EXERCISE DESCRIPTION -> The forum thread about the Trisk ETS 3 curing lamp appears below. List every control feature that the first poster names on the new lamp.

SELECTED EXTRACT ->
───
Trisk ETS 3 Curing Lamp

W

wisch79

A buddy called me today and said he saw this paint curing lamp at a yard sale today and wondered if I was interested. He said the owner told him he bought it from a body shop that closed down and said it worked. However, he ran over the cord with a forklift and cut a wire, so he cut it off but never got around to putting a new one back on. It has 3 heads and is a Trisk ETS 3 220V. I told him I would gamble on it and buy it if he had the money. He dropped it off earlier and this is what it is.







I have never used anything other than the Infratech SRU 1615 which just has an on off sitch. With it, I would just turn it on for a while and then turn it off. This thing has flash, bake, timers and a whole bunch of stuff I have no idea how to use. Has anyone ever used one of these before? Are they any good? Any tips?

I dont have much in it and have my fingers crossed it works. I hope to get it wired back up in a couple days, but thought I would try to get a little more info on it until then.
 
They're nice, you scored! The flash timer is kind of a set-it-and-forget-it thing if I remember right, it will ramp up the heat slowly to avoid solvent popping of fresh coatings. I'm sure you could find an owner's manual online.
───
RECORDED DATA ->
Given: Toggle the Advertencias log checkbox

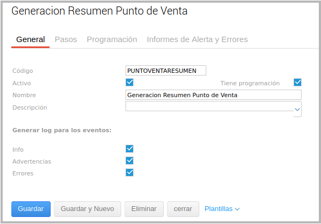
───
COMPLETED EXERCISE -> Flash, bake, and timers.